# Skinningrove Jetty



## Neosea (May 7, 2008)

Skinningrove is a village about 15 miles north-west of Whitby, Yorkshire. It is in a deep valley between Cattersty Cliff to the north-west and Hummersea and Boulby Cliffs to the east. Nestled in its secluded valley it has direct access to the North Sea. Skinningrove was once a centre for smuggling and fishing. The Cleveland Way passes across the valley and continues up a steep path, before hugging the cliff edge on its way south-east towards Staithes and Whitby. North-west of the village lies the half-mile golden stretch of Cattersty Sands. An old WW2 pillbox lies on the sand.

When the nearby ironstone mines opened in the 19th Century the village expanded inland to house the miners. Skinningrove has a concrete jetty, large container ships once moored at this jetty which served the mines and steelworks but it has long since been derelict. The mines closed in the early-mid part of the 20th Century but by then a thriving steelworks had been built at Carlin How on the Cattersty Cliff top and the locals were mainly employed there. The steelworks are still the main source of employment but there remain a few fishermen based in Skinningrove. A museum was opened because of the mining heritage. 












The Jetty











Remains of a lamp, telegraph or electricity post. 






Washed away tracks over piles of concrete rubble.














The Pump room














The Roof








More photo's at http://www.neolithicsea.co.uk/skinningrove.html


Enjoy


----------



## ashless (May 7, 2008)

Amazing colours mate, loving it


----------



## pdtnc (May 7, 2008)

Nice rust, and like that ladder


----------



## Neosea (May 7, 2008)

ashless said:


> Amazing colours mate, loving it





pdtnc said:


> Nice rust, and like that ladder



The colour of the rust gives a lot to work with. Wouldn't like to climb down the ladder; the rungs are very thin and the water at the bottom is at least 7 foot deep. Hate to think what is in it.


----------



## Foxylady (May 8, 2008)

Unusual explore. Very interesting report and photos, Neo. A nice 'oh, wow' moment when I saw the pump room.  Good stuff!


----------



## sqwasher (May 8, 2008)

Nice little find-the ladder sounds WELL dodgy!  Would be nice if anyone on here had some old pics of this to see how it was in it's heyday!? Well done!


----------



## King Al (May 8, 2008)

Great pics, I love that stage of rustyness in pics 9, 10 and 11


----------



## **Mudlark** (May 8, 2008)

wow, haven't been here for years!!!

walked along there many times before i was into UE, always wondered what it was for!

Is Rab's coffee house still there? Just past the bridge i think as you leave the beach


----------



## Neosea (May 8, 2008)

....................

* SET EXERCISE 1 *
According to the Skinningrove Jetty thread, where was the steelworks that employed the locals built?
* SET EXERCISE 2 *
Extend the Skinningrove Jetty thread from the point at which it stops.
The lines that come after the Skinningrove Jetty thread are separate material.

* DATA EXTRACT *
....................

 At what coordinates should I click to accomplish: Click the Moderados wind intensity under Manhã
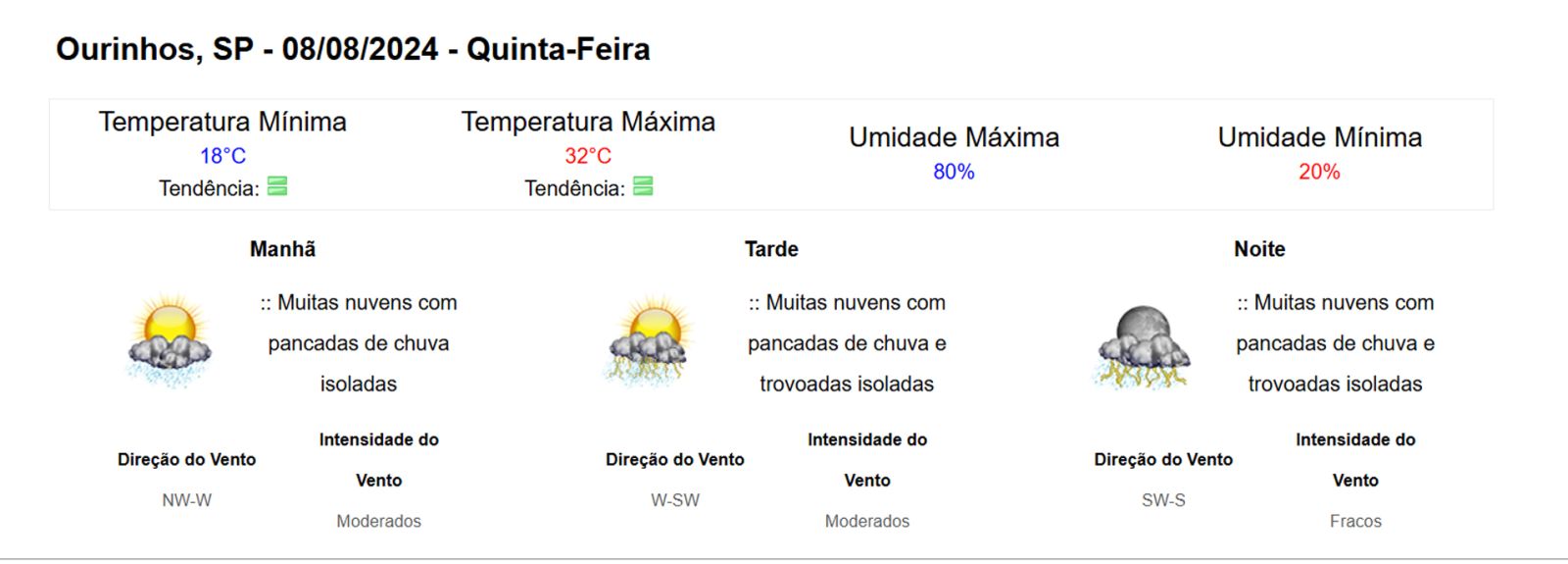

....................

* TASK ANSWER 1 *
At Carlin How, on the Cattersty Cliff top.

* TASK ANSWER 2 *
sqwasher said:


> Nice little find-the ladder sounds WELL dodgy!  Would be nice if anyone on here had some old pics of this to see how it was in it's heyday!? Well done!



I am trying to find some of these, I plan to visit the mining centre at some point. I am sure they will have some



Foxylady said:


> Unusual explore. Very interesting report and photos, Neo. A nice 'oh, wow' moment when I saw the pump room.  Good stuff!



Thank you.



King Al said:


> Great pics, I love that stage of rustyness in pics 9, 10 and 11







she_geordie said:


> wow, haven't been here for years!!!
> 
> walked along there many times before i was into UE, always wondered what it was for!
> 
> Is Rab's coffee house still there? Just past the bridge i think as you leave the beach



I go regular, especially when the cod are about

Can't say I have seen Rabs coffee house, although Skinningrove has its share of derelict buildings. I don't take too much notice, too eager to get to the sea.


----------



## Wile-E (May 9, 2008)

Sweet!
Is that the one where some guy fell down into part of it while fishing a few months back?


----------



## Neosea (May 9, 2008)

Wile-E said:


> Sweet!
> Is that the one where some guy fell down into part of it while fishing a few months back?



That's the one


----------



## **Mudlark** (May 9, 2008)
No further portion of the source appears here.